First time readers should start HERE.

Tuesday, October 25, 2011

Finding Faulkner

     Hiding out in another hotel, smashing my head against the wall. I had him, right there in my hands. RIGHT THERE, and I had to let him go. If I hadn't there would have been an investigation about the murders, and Mike hadn't been wearing gloves. I was trying to think of something anything that could help me make sense of all of this. The list, the detective, the secret data center, the puzzles, the man in the lake, and his beating heart, none of it made any sense to me. It was infuriating, knowing nothing, and feeling like I was being shoved around by forces I couldn't control. Forces I couldn't even talk to.
     At that moment, something occurred to me that I should have realized on day one.
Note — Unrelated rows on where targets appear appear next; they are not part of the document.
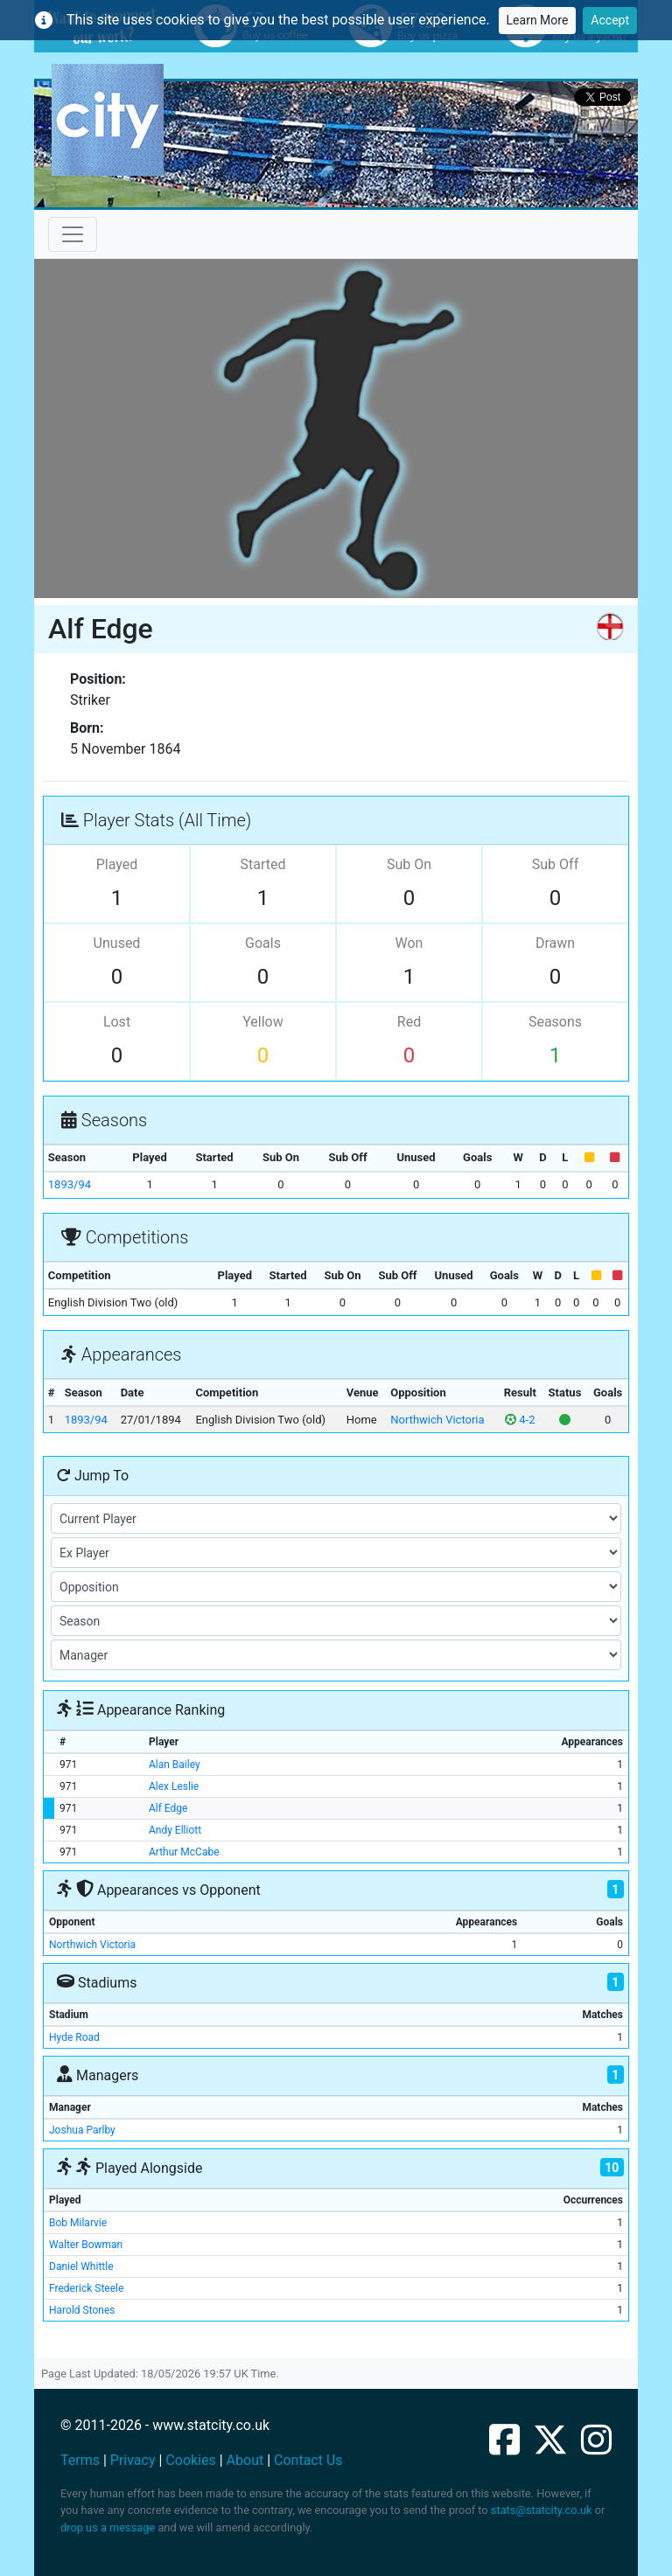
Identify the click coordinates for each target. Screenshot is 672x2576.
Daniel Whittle (81, 2266)
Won (410, 943)
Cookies (190, 2460)
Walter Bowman (85, 2244)
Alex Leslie (174, 1786)
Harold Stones (82, 2310)
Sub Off (555, 864)
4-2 (520, 1419)
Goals (263, 943)
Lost (116, 1021)
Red (409, 1021)
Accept (610, 20)
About (245, 2460)
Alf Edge (168, 1808)
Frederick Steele (86, 2288)
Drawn (555, 943)
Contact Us (308, 2460)
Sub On (409, 864)
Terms (80, 2460)
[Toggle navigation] (72, 234)
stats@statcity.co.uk (541, 2510)
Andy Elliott (175, 1830)
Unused (117, 943)
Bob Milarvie (78, 2223)
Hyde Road (74, 2037)
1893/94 (69, 1184)
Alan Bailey (174, 1764)
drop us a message (107, 2527)
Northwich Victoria (437, 1419)
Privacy (133, 2460)
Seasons (555, 1021)
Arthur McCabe (184, 1852)
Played (117, 864)
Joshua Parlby (82, 2130)
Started (263, 864)
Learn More (538, 20)
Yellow (263, 1021)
Gregory Faulkner could not have stapled his chest shut. Gregory Faulkner couldn't have wired up his own heart to tell me a clue. Gregory Faulkner was the source of my problems, and I needed to understand him.
      I sat down and talked to Mike, told him everything that had happened. He hadn't heard anything before the data center, and was surprised to find out that I had taken on this job without knowing Gregory at all. I guess it put things in perspective for him, he left the hotel and came back with food and a bottle of plastic bottle vodka and orange juice.
     It was terrible stuff, but it did the trick. We sat in our hotel room, and did a lot of internet research about Faulkner. As you know, Gregory Faulkner is an alias that I gave him, since I've changed all the names here, but the name we searched turned out to also be an alias. There was a long series of webpages about this man, most of them had 404'd, or were taken down, but we found two websites that mattered. Each page held a message, the first one read:

     "Those of you who knew Gregory Faulkner remember him as a brave man who fought for what he believed in. We all loved him very much, but do not make his mistakes, he was wrong."

The second site we found sitting on the computer screen when we woke up. We had apparently gotten drunker than we thought. But when we woke up, we found a simple white webpage with a faint grey omega symbol on it.